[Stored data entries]
↓↓↓

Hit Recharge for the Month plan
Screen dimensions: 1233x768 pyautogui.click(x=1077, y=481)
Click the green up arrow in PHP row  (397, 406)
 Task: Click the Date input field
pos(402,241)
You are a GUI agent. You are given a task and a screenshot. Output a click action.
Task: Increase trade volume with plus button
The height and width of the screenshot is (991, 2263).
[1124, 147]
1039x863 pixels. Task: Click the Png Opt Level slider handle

↑↑↑

» **Required work**: The entries above must be returned in full, exactly as shown.

» **Answer box**:
Hit Recharge for the Month plan
Screen dimensions: 1233x768 pyautogui.click(x=1077, y=481)
Click the green up arrow in PHP row  (397, 406)
 Task: Click the Date input field
pos(402,241)
You are a GUI agent. You are given a task and a screenshot. Output a click action.
Task: Increase trade volume with plus button
The height and width of the screenshot is (991, 2263).
[1124, 147]
1039x863 pixels. Task: Click the Png Opt Level slider handle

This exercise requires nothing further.